Wednesday, July 8, 2009

When you put your iTunes on shuffle...

i just wrote a whole blog and it deleted...
dangit...

p.s. the song was Trouble Sleeping by The Perishers.
The line from the song that the blog was about was---
"I’m having trouble sleeping
I’m thinking of what you said
About the tears been shed
Leave me"

Monday, July 6, 2009

Just let it go...

Im letting go.
Ill be here when youre back.
I am an adult and I am making good decisions.
Right, God?

Sunday, July 5, 2009

Sometimes,

it just works out different than you intended...

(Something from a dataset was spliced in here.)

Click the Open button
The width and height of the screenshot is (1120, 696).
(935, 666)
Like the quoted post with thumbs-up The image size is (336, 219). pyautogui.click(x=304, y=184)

Unintended events create an open door for a purpose you dare to live or to make the choice to turn and run away
I chose to take the door and find myself in the midst of chaotic series
Im in the light and on my knees begging for Him to take the pain away
But I guess Ill just have to live with it
After all Im in my own hole I dug so deep my tears are drowning me
I need a heal I need a break I need to get far away
Deal with this consequence and the broken pieces Ive made
Some I believe Ive lost
But there is a Backup and new pieces to be made
I feel dirty and ashamed
I feel guilty and marred
I feel broken and sad
I feel like I lost myself and I blame myself everyday
Im sorry for what Ive done and who Ive come to be
Letting go of all my good and holding onto to everything I use to push away
I lost my conviction and that still small Voice
Im running back searching for it once again
Im trying to hear You
Im crying for You to please save me
No longer wanting to trample on Your blood
Im lost and afraid
Ive fallen and crumple to the floor
Too ashamed to look myself in the mirror
I want to go home
And Im trying to take whoever I can with me
Im sorry I ever let them think it was ok
I wont leave them where I was so I grab their hand and drag them with me
But I cant help them heal until Ive become healed myself
This is a process and Im only at the beginning
Youve been waiting for me...
I wont ever let go
Of you and You
Oh God... here I am... save me.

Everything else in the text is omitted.